2. The incentive objects determined in the 2022 restricted stock incentive plan (Draft) of the company comply with the provisions of the company law, the securities law and the articles of association on job qualifications, as well as the actual needs of the company’s business development. At the same time, all incentive objects are not prohibited from being granted restricted shares as stipulated in the administrative measures, regulatory guide No. 1 and other relevant laws and regulations, and the subject qualification of incentive objects is legal and effective.

3. The content of the company’s restricted stock incentive plan (Draft) for 2022 complies with the provisions of the administrative measures, regulatory guide No. 1 and other relevant laws and regulations The lifting of the sales restriction arrangement (including the granting amount, granting date, granting conditions, granting price, sales restriction period, lifting date, lifting conditions, etc.) does not violate the provisions of relevant laws and regulations, and does not infringe the interests of the company and all shareholders.

4. The company has no plans or arrangements to provide loans, loan guarantees or any other financial assistance to the incentive objects.

5. The company’s implementation of equity incentive plan is conducive to improving the company’s incentive and restraint mechanism and improving the company’s sustainable development ability; Enable operators and shareholders to form a community of interests, improve management efficiency and the enthusiasm, creativity and sense of responsibility of operators and core backbone personnel, and finally improve the company’s performance.

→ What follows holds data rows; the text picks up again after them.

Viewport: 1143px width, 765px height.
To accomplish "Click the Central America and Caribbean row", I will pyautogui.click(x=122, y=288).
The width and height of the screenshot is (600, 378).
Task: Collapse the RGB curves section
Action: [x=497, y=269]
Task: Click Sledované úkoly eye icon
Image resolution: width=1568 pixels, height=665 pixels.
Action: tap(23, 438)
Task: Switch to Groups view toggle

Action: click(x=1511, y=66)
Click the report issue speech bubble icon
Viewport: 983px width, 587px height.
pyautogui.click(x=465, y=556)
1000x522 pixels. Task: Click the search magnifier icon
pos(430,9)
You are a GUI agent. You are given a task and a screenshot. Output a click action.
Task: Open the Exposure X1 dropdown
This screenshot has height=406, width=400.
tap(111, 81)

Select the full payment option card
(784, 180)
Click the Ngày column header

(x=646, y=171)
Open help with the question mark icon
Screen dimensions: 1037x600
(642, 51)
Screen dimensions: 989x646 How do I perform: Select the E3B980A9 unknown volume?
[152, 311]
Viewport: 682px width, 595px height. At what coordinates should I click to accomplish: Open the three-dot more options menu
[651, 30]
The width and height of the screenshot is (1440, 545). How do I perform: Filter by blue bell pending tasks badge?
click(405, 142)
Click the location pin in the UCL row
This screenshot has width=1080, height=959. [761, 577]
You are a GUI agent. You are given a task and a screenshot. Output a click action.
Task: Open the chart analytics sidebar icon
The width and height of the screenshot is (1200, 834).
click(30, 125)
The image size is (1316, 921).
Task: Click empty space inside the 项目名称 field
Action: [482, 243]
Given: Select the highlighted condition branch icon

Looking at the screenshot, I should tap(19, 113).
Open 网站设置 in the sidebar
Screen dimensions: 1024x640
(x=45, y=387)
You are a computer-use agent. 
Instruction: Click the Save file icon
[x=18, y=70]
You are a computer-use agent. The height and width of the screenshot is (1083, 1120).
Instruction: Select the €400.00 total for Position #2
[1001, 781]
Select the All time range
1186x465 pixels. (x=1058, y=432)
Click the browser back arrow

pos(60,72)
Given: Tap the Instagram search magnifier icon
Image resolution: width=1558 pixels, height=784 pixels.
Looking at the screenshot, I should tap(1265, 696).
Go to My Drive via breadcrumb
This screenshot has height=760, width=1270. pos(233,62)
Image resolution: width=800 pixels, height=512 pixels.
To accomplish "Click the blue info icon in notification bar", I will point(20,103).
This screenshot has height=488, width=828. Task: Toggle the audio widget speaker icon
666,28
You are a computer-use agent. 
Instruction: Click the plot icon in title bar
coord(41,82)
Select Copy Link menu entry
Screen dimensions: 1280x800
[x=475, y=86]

6. When the board of directors of the company deliberated the relevant proposals, the related directors have avoided voting in accordance with the company law, securities law, management measures, articles of association and other laws, regulations and normative documents, and the non related directors shall deliberate and vote.

The 12th meeting of the third board of directors

Effective incentive mechanism, promote the convergence of the interests of the company’s employees and the company’s long-term interests, establish and improve the interest sharing and restraint mechanism among the company, shareholders and core employees, further improve the corporate governance structure and enhance shareholders’ confidence in the company. At the same time, the company has formulated corresponding performance evaluation methods for incentive objects for this equity incentive plan, and established a perfect performance evaluation system and incentive and restraint mechanism to ensure the effective implementation of the incentive plan and promote the realization of the company’s strategic objectives. The equity incentive plan is conducive to the sustainable and healthy development of the company and will not damage the interests of the company and all shareholders. It is agreed that the company will implement the equity incentive plan and submit the proposal to the general meeting of shareholders for deliberation.